Menuju konten utama

Menanti RPP Perdagangan Elektronik yang Tak Kunjung Disahkan

Naskah akademik Rancangan Peraturan Pemerintah yang mengatur perdagangan elektronik telah disusun sejak 2011. Enam tahun berselang, beleid itu tak kunjung disahkan.

Menanti RPP Perdagangan Elektronik yang Tak Kunjung Disahkan
Ilustrasi E-commerce. Getty Images/iStockphoto

tirto.id - Berbelanja online sudah menjadi bagian dari gaya hidup masyarakat dunia, termasuk Indonesia. Masyarakat yang tadinya harus keliling pusat perbelanjaan atau pasar untuk membeli sesuatu, kini cukup duduk di depan layar komputer atau berbaring menggenggam handphone.
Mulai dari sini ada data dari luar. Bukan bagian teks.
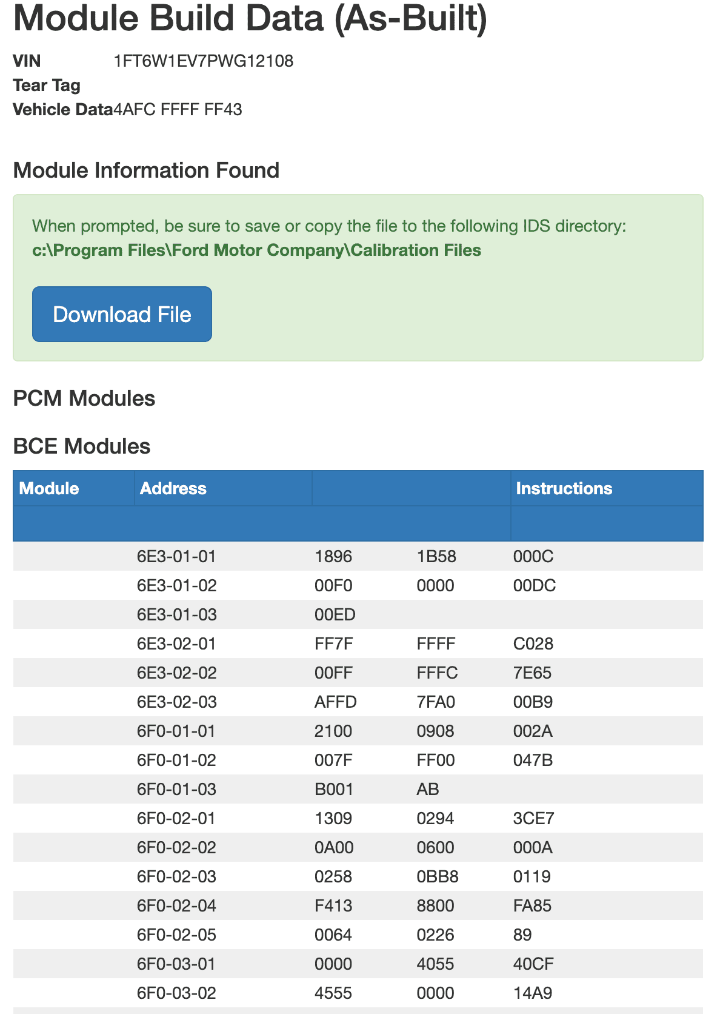720x1014 pixels.
Task: Click the VIN number 1FT6W1EV7PWG12108
Action: tap(204, 61)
Mereka tinggal buka berbagai toko, memilih barang, membandingkan harga, lalu melakukan pembayaran. Barang belanjaan itu akan datang pada hari itu juga, keesokan harinya, atau seminggu kemudian, tergantung jarak dengan lokasi pedagang dan jenis pengiriman yang dipilih.
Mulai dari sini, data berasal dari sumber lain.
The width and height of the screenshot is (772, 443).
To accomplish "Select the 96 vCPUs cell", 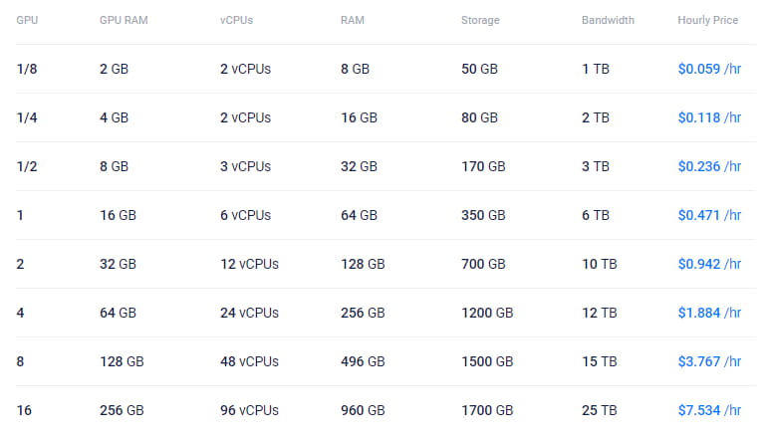I will [x=249, y=410].
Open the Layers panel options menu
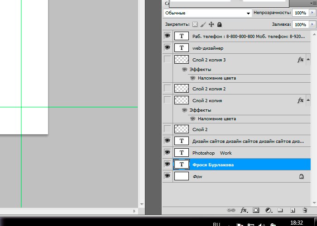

Jumlah pedagang online terus menjamur. Mereka hadir lewat berbagai platform, ada yang membuat situs sendiri, memasarkan lewat media sosial, atau berdagang lewat market place. Mereka tak butuh investasi mahal untuk menyewa toko. Semua produk yang dijual disajikan lewat foto. Beberapa pedagang menyediakan metode pembayaran di tempat. Jadi, pembeli bisa melihat langsung barangnya sebelum dibeli.
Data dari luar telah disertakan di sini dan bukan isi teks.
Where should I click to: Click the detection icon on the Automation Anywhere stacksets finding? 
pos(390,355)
Jumlah masyarakat yang berbelanja online terus meningkat setiap tahunnya. Pada 2014, ada sekitar 4,6 juta orang, setahun kemudian, angkanya meningkat menjadi 5,9 juta pembeli. Sebanyak 20 persen pembeli online masih akan mengakses situs belanja online konvensional seperti Lazada, Blibli atau Zalora. Sementara 26,4 persen lainnya berbelanja via Facebook, Instagram atau Twitter.

Sekitar 26,6 persen masih akah memanfaatkan forum online seperti kaskus atau OLX. Sisanya, hanya belanja melalui BBM, Whatsapp, atau Line.

Menjamurnya perdagangan lewat dunia maya ini bukan tak menimbulkan masalah. Tahun 2015, aduan tentang belanja online masuk dalam sepuluh besar pengaduan di Yayasan Lembaga Konsumen Indonesia (YLKI) dan berada di urutan keempat.

Tahun berikutnya, aduan tentang belanja online ini masuk ke posisi k tiga. Hal yang paling banyak diadukan adalah kendala refund, ketidaksesuaian informasi produk, dan lamanya pengiriman.

Sampai saat ini, belum ada beleid yang secara khusus dan terperinci mengatur tentang perdagangan elektronik. Undang-Undang Nomor 7 Tahun 2014 tentang Perdagangan memang menyinggung soal Perdagangan Melalui Sistem Elektronik (PMSE). Undang-Undang No. 11 tahun 2008 tentang Informasi dan Elektronika (UU ITE) yang belum lama ini direvisi juga sering menjadi landasan transaksi elektronik. Namun, keduanya masih bersifat umum tak secara khusus mengatur soal perdagangan online.

Untuk pengaturan yang lebih rinci, pemerintah sebenarnya sudah membuat draft RPP tentang Transaksi Perdagangan Melalui Sistem Elektronik atau biasa disebut RPP E-Commerce. Sudah sejak tahun 2011, naskah akademik RPP ini disiapkan.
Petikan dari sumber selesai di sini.